#### TEKS UNTUK DITELAAH:
::::
Berbagai peraturan hukum termasuk juga hukum lingkungan mengandung kaidah hukum yang bertujuan mengatur perilaku dan perbuatan manusia untuk melindungi lingkungan dari kerusakan dan kemerosotan mutunya demi untuk menjamin kelestariannya mendatang. Hukum lingkungan dapat digunakan untuk memprediksi keadaaan atau kondisi lingkungan pada masa mendatang. Selain itu hukum lingkungan dapat pula berfungsi sebagai sarana yang dapat digunakan mengantisipasi berbagai keadaan lingkungan masa mendatang dan sebagai sarana untuk memprediksikan keadaan di masa mendatang hal tersebut menyebabkan berbagai peraturan hukum lingkungan yang diciptakan dan diperlukan seharusnya mampu pula menjangkau keadaan dan pengaturan jauh kedepan dalam menetapkan berbagai kaidah atau norma yang menyangkut pula penetapan nilai-nilai yaitu nilai yang berlaku saat ini dan nilai yang diharapkan diberlakukan di masa mendatang.
Penegakan hukum lingkungan berkaitan erat dengan kemampuan aparatur dan kepatuhan warga masyarakat terhadap peraturan yang berlaku,yang meliputi tiga bidang hukum,yaitu administratif,pidana dan perdata. Penegakan hukum lingkungan dapat dilakukan secara preventif dan repesif sesuai dengan sifat dan efektivitasnya.
Menurut Andi Hamsah (2005:9), bahwa dalam ruang nasional,hukum lingkungan menempati titik silang berbagai bagian hukum klasik,yaitu hukum publik dan privat. Penegakan hukum lingkungan itupun menjadi titik silang penggunaan instrumen hukum tersebut,terutama instrumen hukum pemerintahan atau administratif,perdata dan hukum pidana. Penegakan hukum lingkungan Ilyas Asaad (2008:3) terdiri atas:
1. Tindakan untuk menerapkan perangkat hukum melalui upaya pemaksaan sanksi hukum guna menjamin ditaatinya ketentuan-ketentuan yang termuat dalam peraturan perundang-undangan lingkungan hidup.
2. Penegakan hukum lingkungan bertujuan untuk penataan terhadap nilai-nilai perlindungan ekosistem dan fungsi lingkungan hidup.
Selain itu dalam hukum lingkungan juga,terdapat banyak jenis perjanjian-perjanjian internasional dalam bidang lingkungan hidup baik yang bersifat umum-khusus,klasik-modern, tertulis-tidak tertulis,multilateral-bilateral dan global-regional yang telah mencapai lebih dari 300 jenis. Bahkan menurut Mitchell (2003) menyebutkan lebih dari 700 perjanjian internasional mutiateral dan 1000 perjanjian intenasional bilateral dalam bentuk konvensi,protokol,amandemen yang didesain untuk lingkungan hidup. Salah satunya yaitu International Tropical Timber Agreement yang akandibahas lebih mendalam mengenai struktur yang tercakup dalam perjanjian international tersebut.
::::
#### DAFTAR PERTANYAAN:
1. Tuliskan kembali tanpa mengubah apa pun bagian teks tentang hukum lingkungan dari "2. Penegakan hukum" sampai dengan "perjanjian international tersebut.".
2. Menurut teks tentang hukum lingkungan, penegakan hukum lingkungan meliputi tiga bidang hukum apa saja?
3. Lanjutkan teks tentang hukum lingkungan mulai setelah kalimat terakhirnya.

#### CUPLIKAN KUMPULAN DATA:
::::
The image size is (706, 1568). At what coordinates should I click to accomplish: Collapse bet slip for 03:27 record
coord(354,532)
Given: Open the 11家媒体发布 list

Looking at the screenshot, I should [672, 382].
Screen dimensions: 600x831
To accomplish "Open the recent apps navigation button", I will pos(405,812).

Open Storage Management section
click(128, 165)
::::
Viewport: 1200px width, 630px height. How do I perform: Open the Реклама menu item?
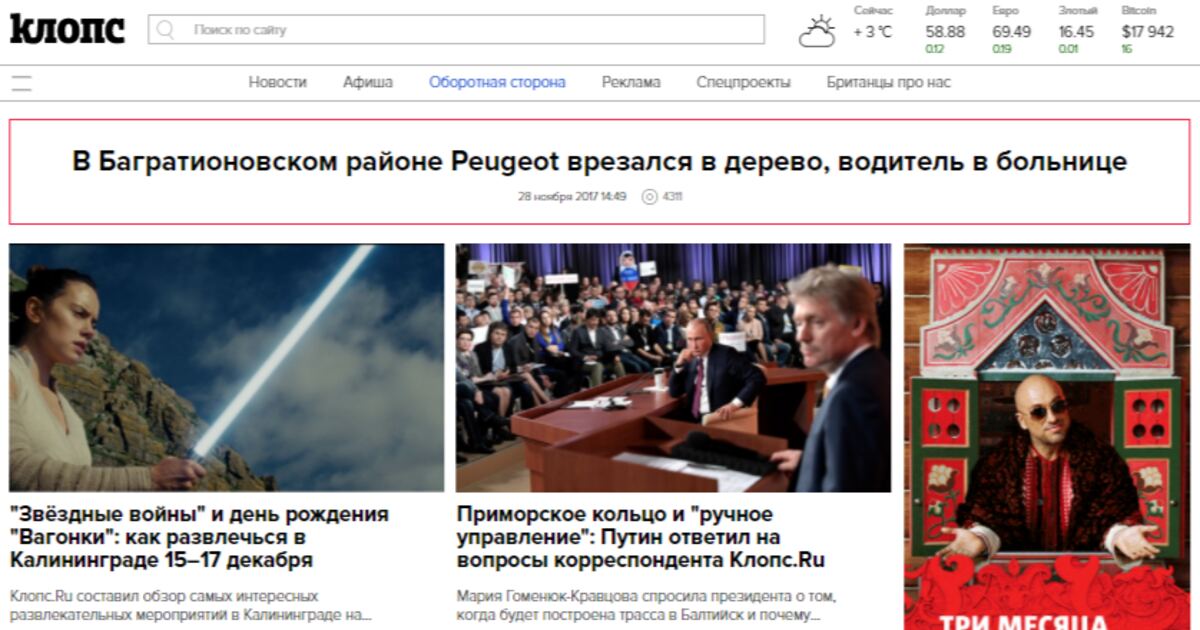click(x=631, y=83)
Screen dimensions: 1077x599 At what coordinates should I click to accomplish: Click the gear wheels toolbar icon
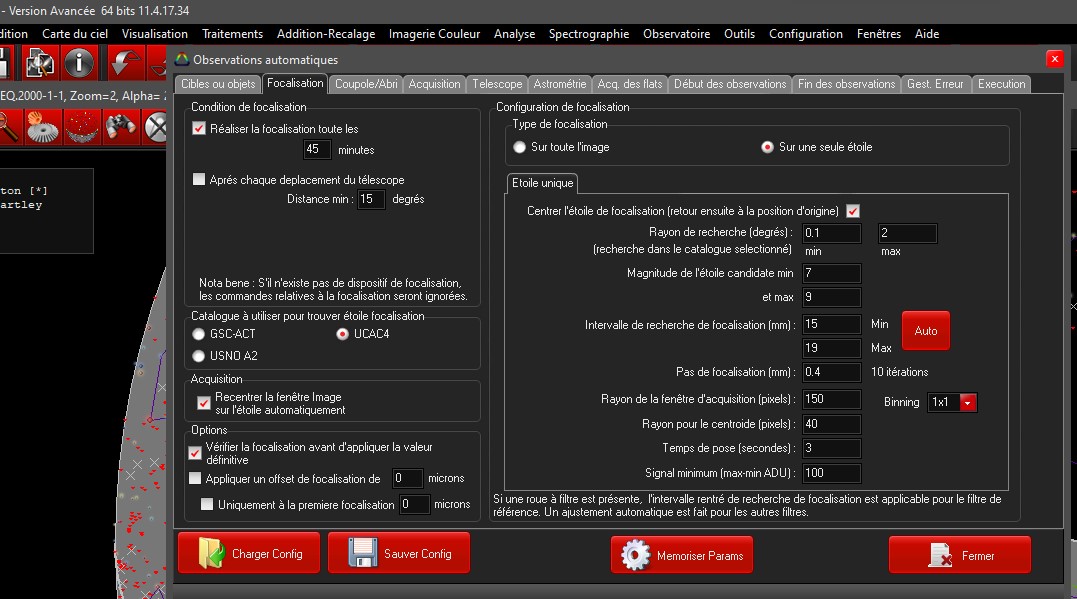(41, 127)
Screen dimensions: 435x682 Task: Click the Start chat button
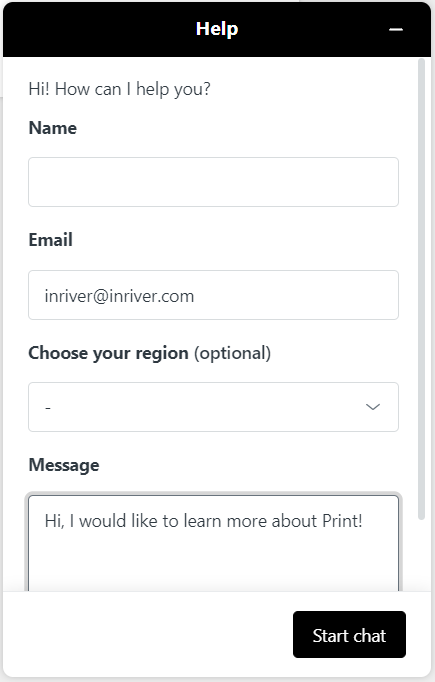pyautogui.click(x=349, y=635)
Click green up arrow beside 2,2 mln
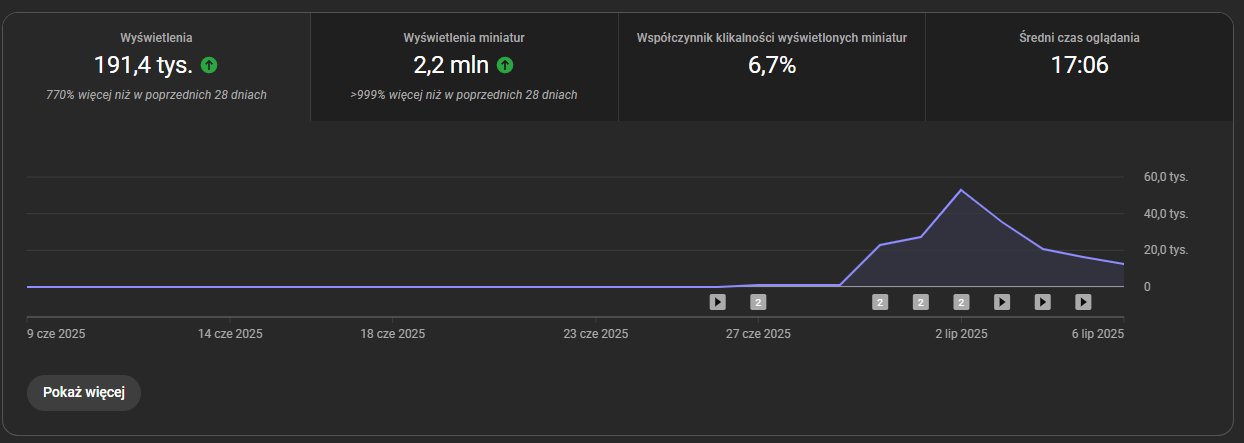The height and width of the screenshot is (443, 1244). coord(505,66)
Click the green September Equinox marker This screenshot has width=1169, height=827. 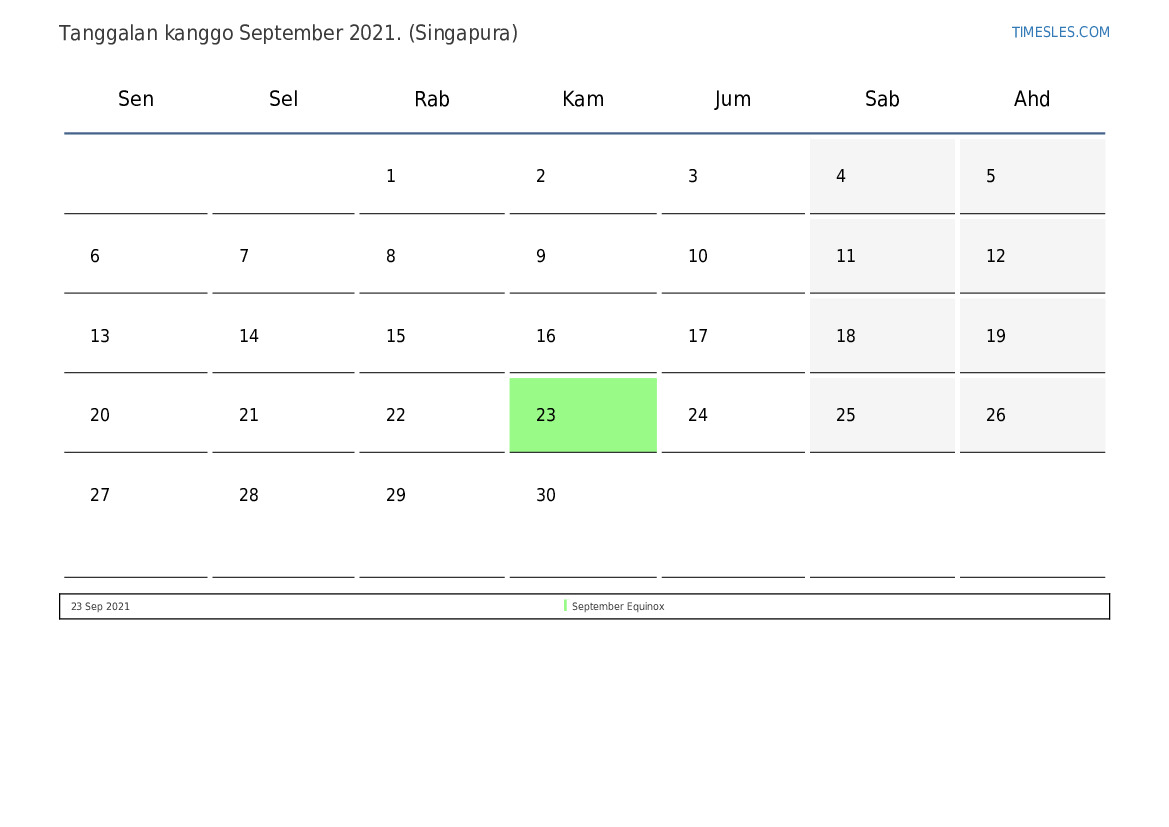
::::
#### JAWABAN PER BUTIR:
1.
2. Penegakan hukum lingkungan bertujuan untuk penataan terhadap nilai-nilai perlindungan ekosistem dan fungsi lingkungan hidup.
Selain itu dalam hukum lingkungan juga,terdapat banyak jenis perjanjian-perjanjian internasional dalam bidang lingkungan hidup baik yang bersifat umum-khusus,klasik-modern, tertulis-tidak tertulis,multilateral-bilateral dan global-regional yang telah mencapai lebih dari 300 jenis. Bahkan menurut Mitchell (2003) menyebutkan lebih dari 700 perjanjian internasional mutiateral dan 1000 perjanjian intenasional bilateral dalam bentuk konvensi,protokol,amandemen yang didesain untuk lingkungan hidup. Salah satunya yaitu International Tropical Timber Agreement yang akandibahas lebih mendalam mengenai struktur yang tercakup dalam perjanjian international tersebut.

2. Bidang hukum administratif, pidana, dan perdata.

3.
Saat semua orang menyadari mengenai peningkatan pcnebangan hutan di negara-negara tropis. Timbul kesepakatan bersama bahwa perdagangan kayu tropis merupakan salah satu kunci penting dalam pembangunan ekonomi di beberapa negara. Latar belakang terjadinya ITTA ini adalah ingin mengakui imponansi dan kebutuhan akan konservasi dan pengembangan yang tepat dan efektif terhadap hutan kayu tropis dengan tujuan untuk memastikan pemanfaatan yang optimal dengan tetap menjaga ekologi keseimbangan daerah yang terlibat dan biosfernya, mengakui imponansi kayu tropis terhadap ekonomi anggota, khususnya untuk ekspor anggota produksi dan persyaratan pasokan terhadap anggota yang mengkonsumsi. Perjanjian ini juga ingin membangun kerangka kerjasama internasional antar negara yang memproduksi dan negara yang mengonsumsi dalam mencari solusi untuk masalah yang dihadapi.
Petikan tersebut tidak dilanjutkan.